Y estalló la bomba Media Markt. Una marca bien construida desde una comunicación potente y agresiva. Que se permite hablar sobre sus consumidores (Yo no soy tonto) y no de su marca, producto, precio… Que ha conseguido posicionarse como la más barata, la de las compras inteligentes. Ha recibido el primer varapalo serio de esos consumidores que ha ensalzado como más listos que los de FNAC, Corte Inglés y demás.

Primero recibo por triplicado un mail de alerta por el cambio en el servicio post venta. Tres personas, consumidores o no de Media Markt, copiando y pegando un mail y mandándoselo a 20, 50 y 60 contactos. “¿La marca que va de lista, es más lista de lo que parece? Amigos, alerta”. La viralidad está servida.

Segundo, los blogs de consumidores, de publicidad, se hacen eco del asunto. Hasta los medios hablan del cambio de política y de la consecuente actitud de sus consumidores.

Tercero, ¿qué dice la marca y sus consumidores?. Los primeros argumentan que había que hacer algo con tanta pillería. “La gente compra una cámara de fotos un viernes y la devuelve el lunes, usada. No se puede permitir el alquiler de producto. Además, es algo que ya hacen otras marcas”. Y los segundos, lo reciben como una estafa, “¿no dicen que no somos tontos?, pues eso”

Media Markt ha construido una marca fuerte en relativamente poco tiempo. Con una contundente promesa de marca (los más baratos) y mucha comunicación con un lenguaje agresivo, provocador e implicante (o eres tonto o nos compras a nosotros) consigue ser potente. Pero también vulnerable.
Se debe estar al tanto para que cada impacto siga construyendo en ese sentido. Si eres una marca desenfadada, gamberra, transgresora, no te puedes permitir flaquear al comunicar tus cambios de una manera tan hermética, de un día para otro y hacia un consumidor que has aleccionado en “la compra inteligente”, sobre todo en un área tan sensible como el servicio post venta. No estás siendo consecuente con lo que tan insistentemente has construido. Los consumidores se vuelven contra ti.
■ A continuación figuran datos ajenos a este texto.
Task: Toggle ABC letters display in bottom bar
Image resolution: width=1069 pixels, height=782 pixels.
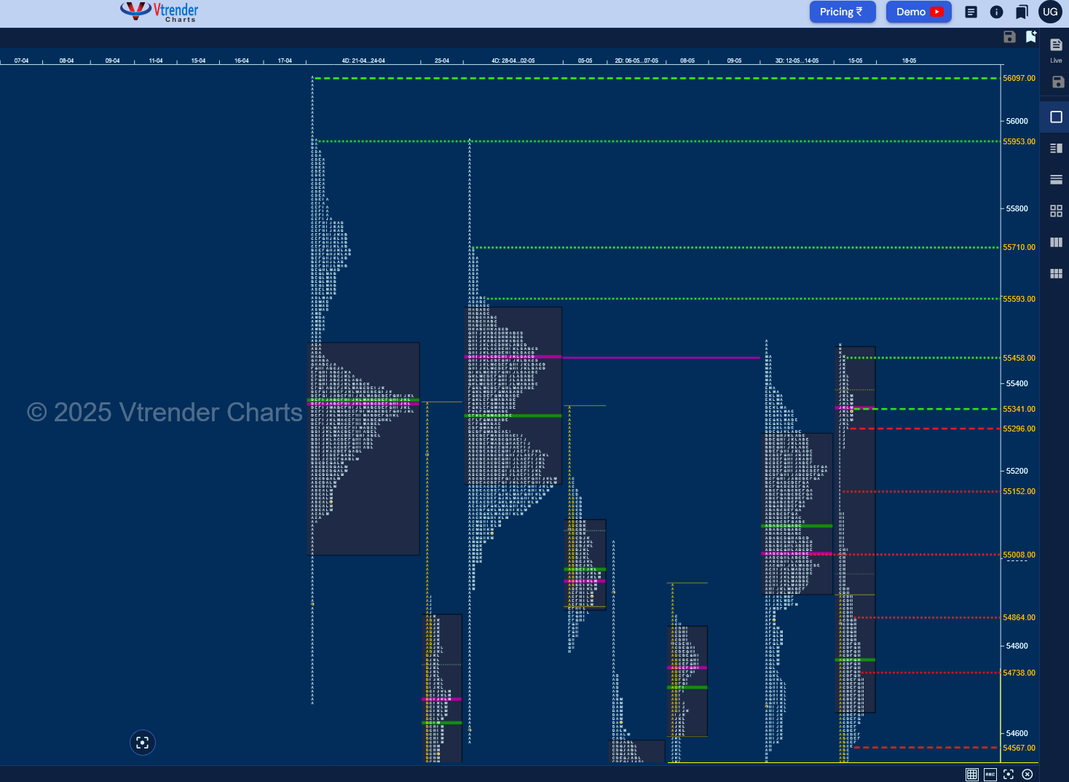Action: pyautogui.click(x=990, y=774)
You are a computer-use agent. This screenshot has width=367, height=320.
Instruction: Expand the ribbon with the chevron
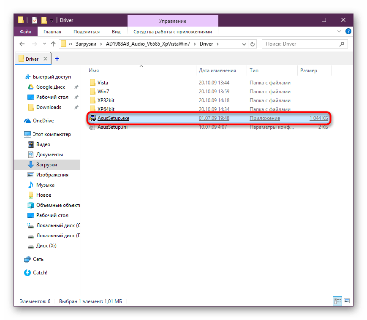pos(340,32)
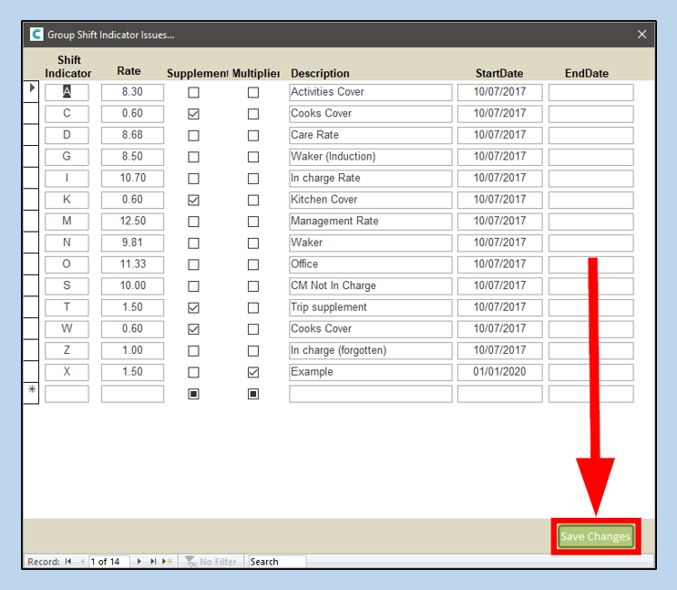Click the Rate field showing 12.50
The height and width of the screenshot is (590, 677).
click(132, 222)
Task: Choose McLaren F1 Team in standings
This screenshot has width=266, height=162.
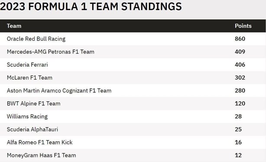Action: [x=29, y=78]
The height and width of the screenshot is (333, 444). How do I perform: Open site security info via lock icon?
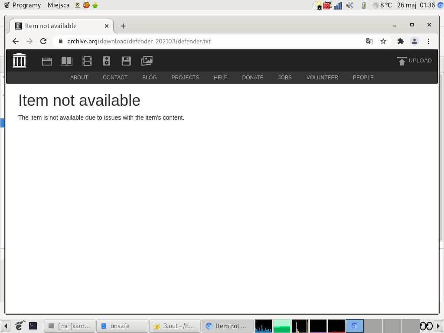point(60,41)
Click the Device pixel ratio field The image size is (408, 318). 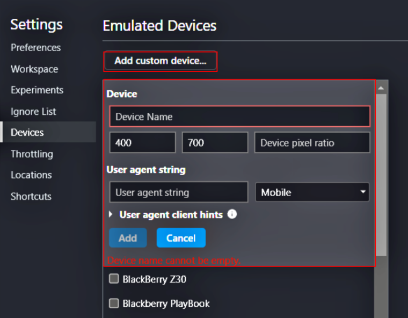click(312, 143)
Puede que el cambio haya sido una necesidad, una solución a un problema de negocio, pero ¿por qué no se convierte en una oportunidad para seguir hablando a su consumidor de lo inteligente, del ser listo? Algo así como un “Nuestra marca es para listos… pero tampoco te pases, hombre!”.

Una vez más, si una marca se cree su promesa, lo que es, cuál es su rasgo diferencial… y es consecuente consigo misma. Hay criterio, es imposible fallar.